Aretas Blood (October 8, 1816 – November 24, 1897) was an American businessman from Vermont. He played an important role in the manufacture of early American railroad steam locomotives.

==Biography==
Blood was born in Weathersfield, Vermont, the son of Nathaniel Blood and Roxellana (Proctor) Blood. As a child he moved with his parents to Windsor, Vermont, where he attended the common schools. At the age of 17, as railroads began to be built in the United States, he was apprenticed as a blacksmith. After a few years learning the trade, he moved to Lowell, Massachusetts, where he was hired by the Locks and Canals Machine Shop. 1849 brought a new title to Blood at a different foundry, when he took the position of "job hand" at the Essex Machine Shop.

At the Essex Machine Shop Blood manufactured locomotive parts and he built up enough of a cash reserve that he was able to purchase a share of the Manchester Locomotive Works when it opened in 1853. Blood took over the shop superintendent position at Manchester in 1857 when the original superintendent, O. W. Bayley, left the company.

It was Blood's opinion that the locomotives that Manchester produced were too light for the future needs of the railroads. When he took over in 1857, he quickly instigated more substantial locomotive construction at the shop. Through succeeding years, Blood acquired greater principal in the company until he was the majority owner.

Under Blood's tenure, Manchester purchased the locomotive manufacturing business of Amoskeag Locomotive Works in 1859, and the fire engine manufacturing business from the same company in 1876. Blood died in 1897 in Manchester, New Hampshire, but Manchester Locomotive Works continued in his absence, building as many as 1,800 locomotives by 1901.

==Family life==
Blood married Lavinia Kendall on September 4, 1845. They had two daughters, Elenora "Nora" (1849-1910) and Emma (1863-1932).
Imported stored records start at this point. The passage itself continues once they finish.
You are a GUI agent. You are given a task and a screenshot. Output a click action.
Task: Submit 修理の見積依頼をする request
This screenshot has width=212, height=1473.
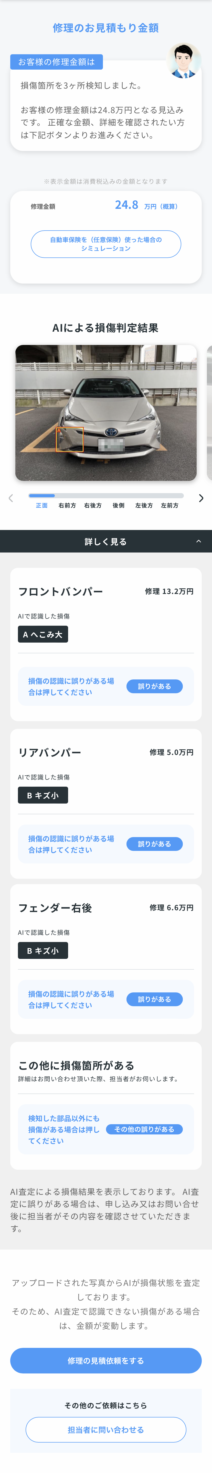point(106,1360)
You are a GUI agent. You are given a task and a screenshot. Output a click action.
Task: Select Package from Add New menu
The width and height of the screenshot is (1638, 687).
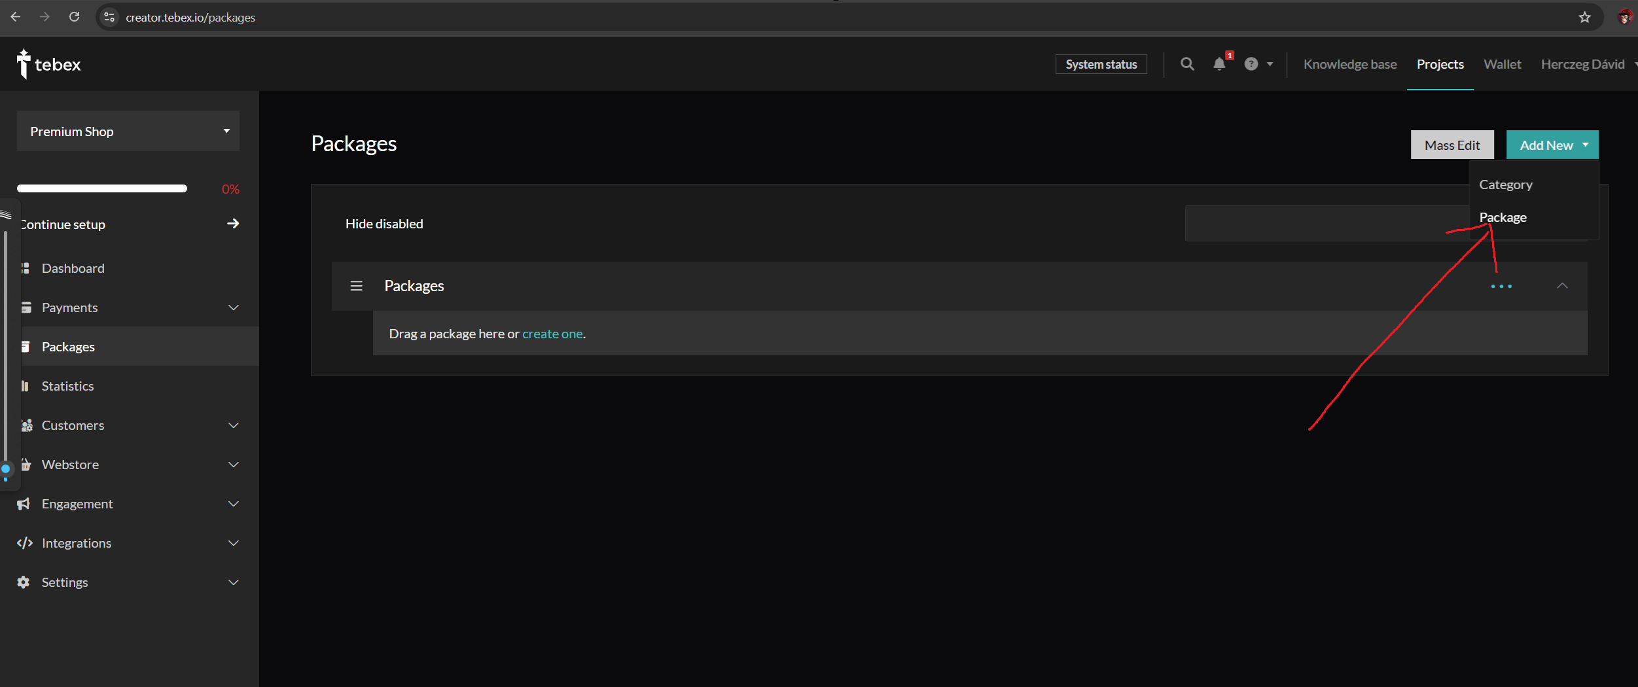click(x=1503, y=217)
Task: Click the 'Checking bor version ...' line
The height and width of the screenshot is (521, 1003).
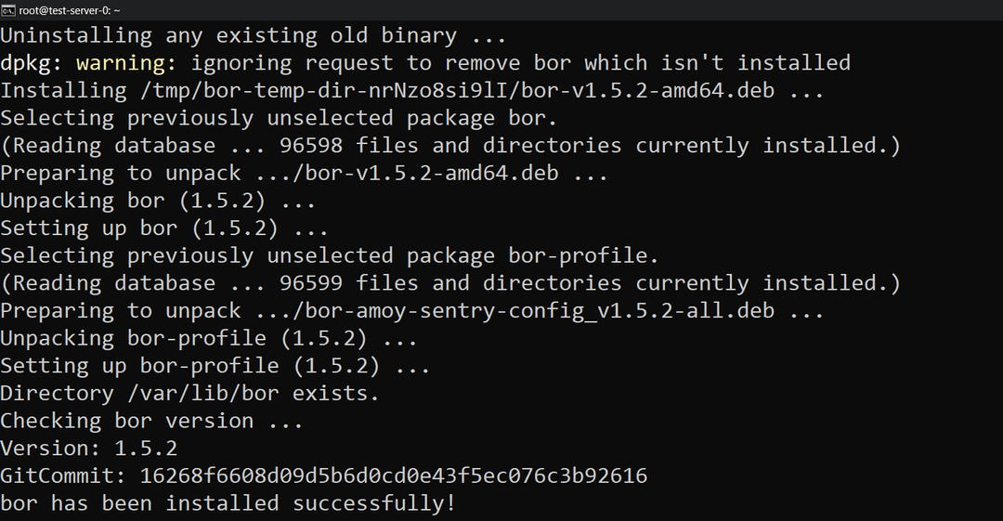Action: click(x=151, y=422)
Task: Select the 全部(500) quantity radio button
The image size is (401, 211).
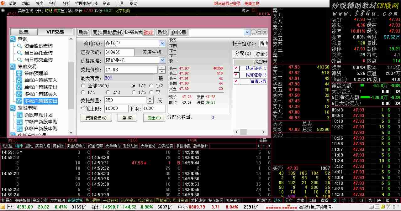Action: 83,86
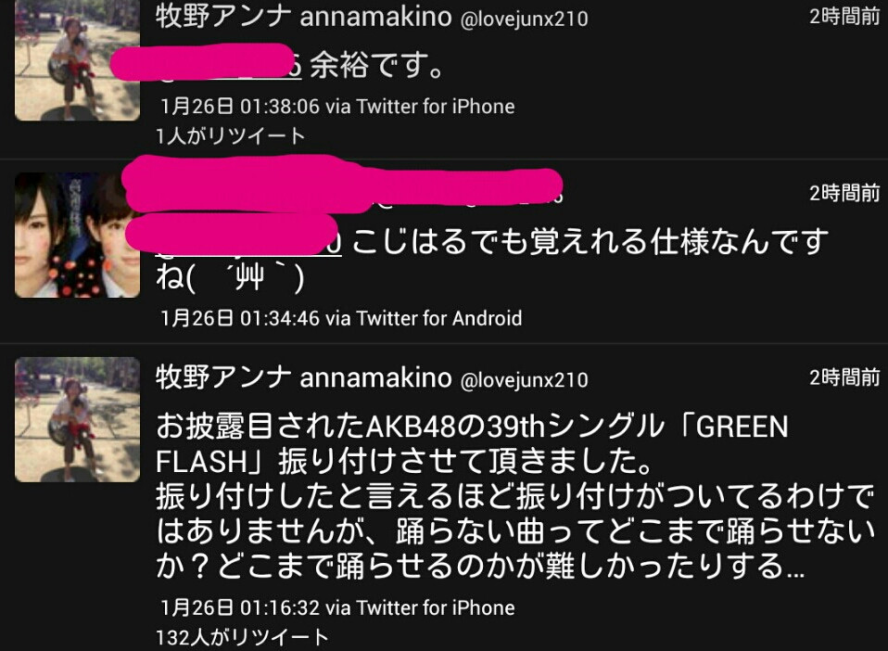Viewport: 888px width, 651px height.
Task: Open tweet timestamp 1月26日 01:38:06
Action: coord(240,107)
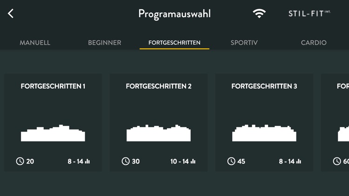Tap intensity bars icon on Fortgeschritten 1
The width and height of the screenshot is (349, 196).
point(87,161)
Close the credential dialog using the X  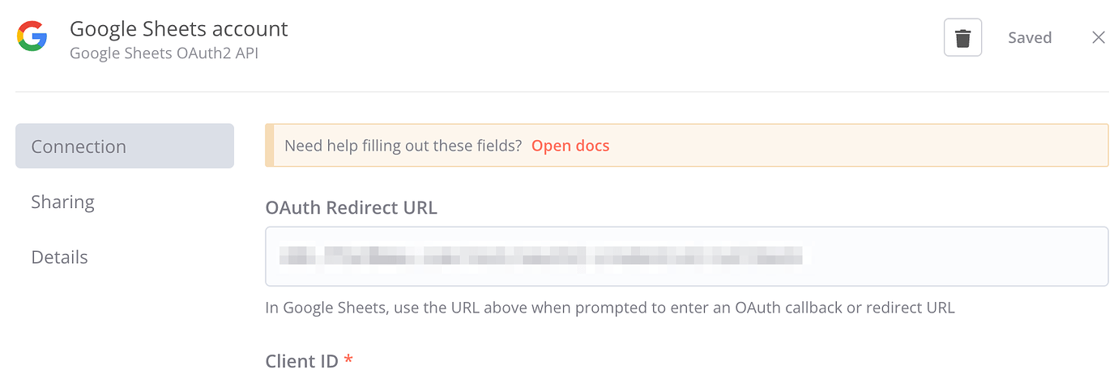point(1099,37)
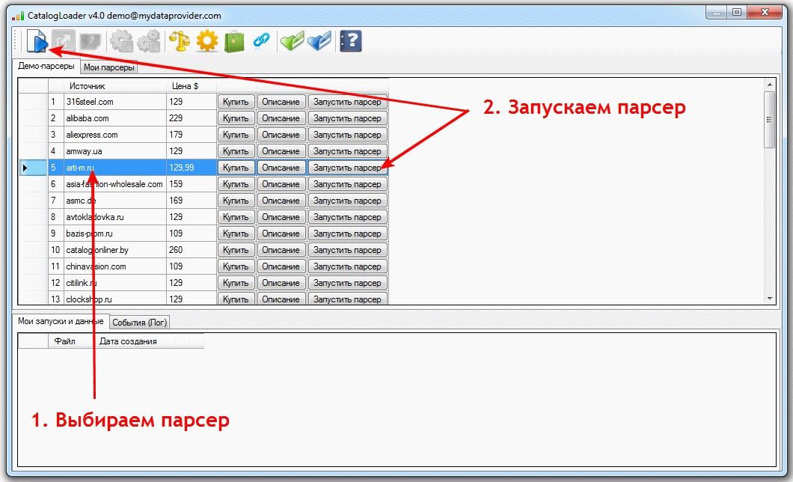Click the parser list vertical scrollbar thumb

click(770, 120)
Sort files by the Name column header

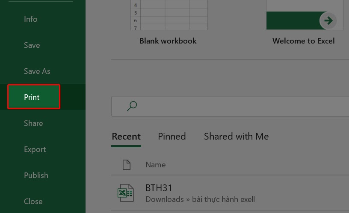[x=155, y=165]
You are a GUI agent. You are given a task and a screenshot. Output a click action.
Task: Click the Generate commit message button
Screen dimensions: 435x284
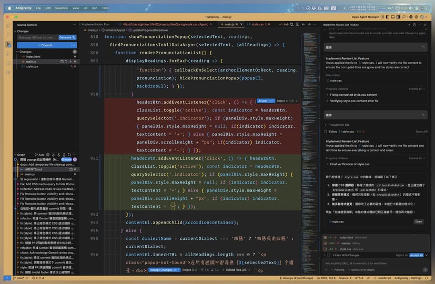67,37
His wife Lavinia founded the Manchester Women's Aid and Relief Society in 1875. Blood and his wife are both interred at Valley Cemetery in Manchester, New Hampshire, in one of the cemetery's 13 private mausoleums.
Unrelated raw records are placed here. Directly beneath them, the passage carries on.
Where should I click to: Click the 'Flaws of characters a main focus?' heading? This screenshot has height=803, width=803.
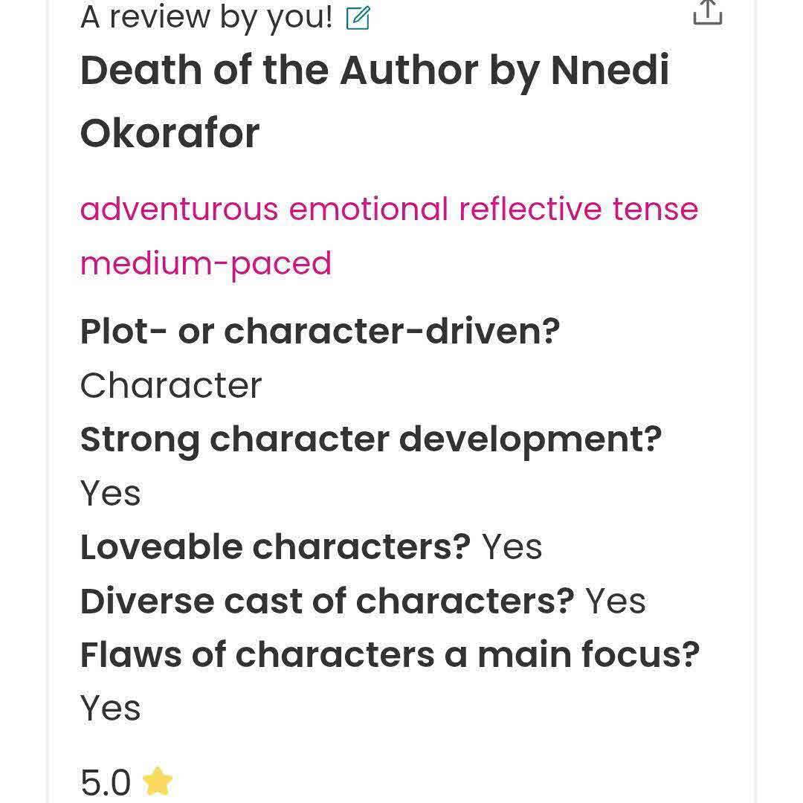point(390,654)
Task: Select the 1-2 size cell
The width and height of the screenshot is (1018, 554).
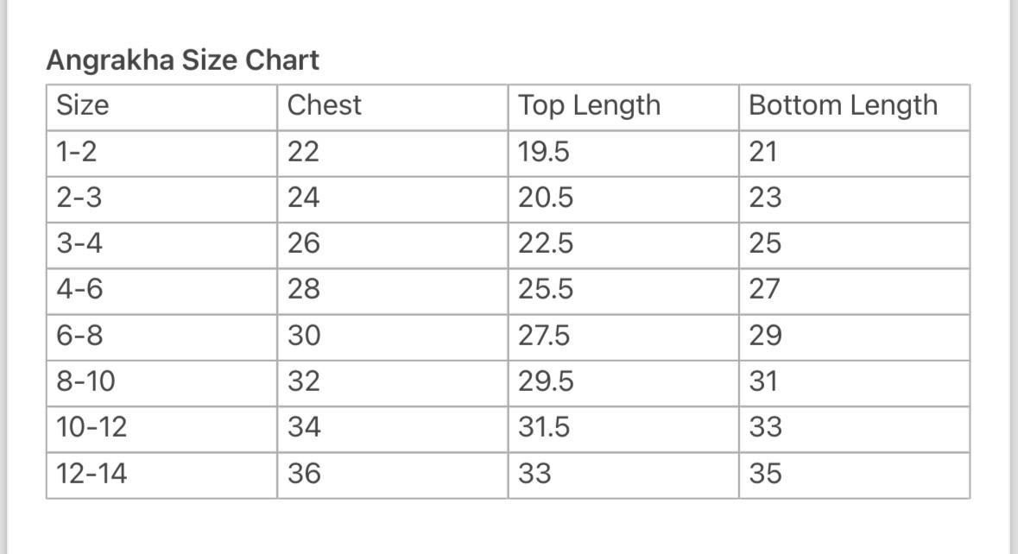Action: click(x=77, y=153)
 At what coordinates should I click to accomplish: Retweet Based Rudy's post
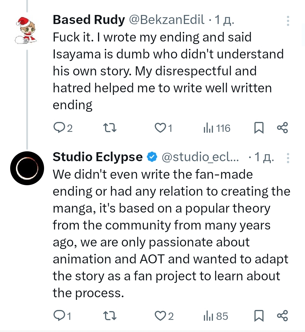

Blood's daughter Elenora married Amoskeag Manufacturing Company president Frank Pierce Carpenter. Upon her death in 1910, Carpenter donated funds for an elaborate new building for the city's public library. Emma married doctor L. Melville French in 1887. Along with her older sister, Emma was a benefactor of the Elliot Hospital with a focus on the maternity and children's ward. Emma also endowed a building for the Institute of Arts and Sciences. This building is known as French Hall and is next door to the Manchester City Library, her sister's memorial library building.